Tube Archivist is a self-hosted YouTube media manager that downloads, indexes, and organizes YouTube videos into a personal media library. Subscribe to channels, download their entire catalogs, search across all your archived content, and watch everything through a clean web interface — all stored on your own hardware.
Think of it as Plex/Jellyfin but specifically designed for YouTube content. Videos are yours permanently, even if the original is deleted, copyright-claimed, or the channel disappears.
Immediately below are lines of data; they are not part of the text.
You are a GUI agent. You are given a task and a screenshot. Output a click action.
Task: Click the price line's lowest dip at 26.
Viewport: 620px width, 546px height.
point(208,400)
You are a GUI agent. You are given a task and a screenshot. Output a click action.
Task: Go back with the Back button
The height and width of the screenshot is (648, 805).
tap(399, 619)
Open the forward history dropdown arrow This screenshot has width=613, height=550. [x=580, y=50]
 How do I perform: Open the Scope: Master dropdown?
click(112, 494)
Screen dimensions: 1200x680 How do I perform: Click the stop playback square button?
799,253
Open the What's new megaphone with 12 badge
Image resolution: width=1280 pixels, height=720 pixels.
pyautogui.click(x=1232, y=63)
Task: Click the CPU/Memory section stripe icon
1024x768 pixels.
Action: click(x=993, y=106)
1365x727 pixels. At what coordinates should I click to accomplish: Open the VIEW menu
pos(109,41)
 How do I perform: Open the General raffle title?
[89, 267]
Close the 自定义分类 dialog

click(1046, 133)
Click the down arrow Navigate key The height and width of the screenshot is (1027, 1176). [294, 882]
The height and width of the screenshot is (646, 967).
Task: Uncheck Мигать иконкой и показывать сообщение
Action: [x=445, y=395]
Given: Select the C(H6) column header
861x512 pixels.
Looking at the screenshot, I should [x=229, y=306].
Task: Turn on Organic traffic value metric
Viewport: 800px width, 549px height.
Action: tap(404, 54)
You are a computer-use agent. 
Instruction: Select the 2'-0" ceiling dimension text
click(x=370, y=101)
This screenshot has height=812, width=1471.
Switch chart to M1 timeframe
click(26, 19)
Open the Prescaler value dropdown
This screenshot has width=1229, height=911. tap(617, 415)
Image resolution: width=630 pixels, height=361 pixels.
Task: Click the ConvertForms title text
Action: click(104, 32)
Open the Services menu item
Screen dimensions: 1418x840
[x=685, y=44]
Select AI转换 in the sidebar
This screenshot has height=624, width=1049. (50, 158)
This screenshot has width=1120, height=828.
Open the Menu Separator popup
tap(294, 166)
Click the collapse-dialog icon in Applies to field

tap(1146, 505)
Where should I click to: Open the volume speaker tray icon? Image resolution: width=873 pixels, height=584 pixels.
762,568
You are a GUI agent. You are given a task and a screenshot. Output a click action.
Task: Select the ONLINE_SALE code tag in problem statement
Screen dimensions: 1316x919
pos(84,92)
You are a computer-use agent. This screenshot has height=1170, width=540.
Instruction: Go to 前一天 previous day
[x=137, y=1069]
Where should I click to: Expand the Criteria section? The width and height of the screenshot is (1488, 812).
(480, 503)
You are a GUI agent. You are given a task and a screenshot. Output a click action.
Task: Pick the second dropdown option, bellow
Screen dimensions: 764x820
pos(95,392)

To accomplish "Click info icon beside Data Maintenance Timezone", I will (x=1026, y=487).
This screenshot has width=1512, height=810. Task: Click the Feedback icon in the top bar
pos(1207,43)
Tube Archivist uses Elasticsearch for full-text search across video titles, descriptions, and subtitles, and yt-dlp for downloading.
Official site: tubearchivist.com
Prerequisites
- A Linux server (Ubuntu 22.04+ recommended)
- Docker and Docker Compose installed (guide)
- 4 GB+ of free RAM (Elasticsearch alone uses 1 GB heap)
- 20+ GB of free disk space for application data, plus storage for video files
vm.max_map_countkernel parameter set to 262144 (required for Elasticsearch)
Set the required kernel parameter:
# Temporary (resets on reboot)
sudo sysctl -w vm.max_map_count=262144
# Permanent (persists across reboots)
echo "vm.max_map_count=262144" | sudo tee -a /etc/sysctl.conf
sudo sysctl -p
Docker Compose Configuration
Tube Archivist requires three services: the main application, Elasticsearch for search indexing, and Redis for caching and task queuing.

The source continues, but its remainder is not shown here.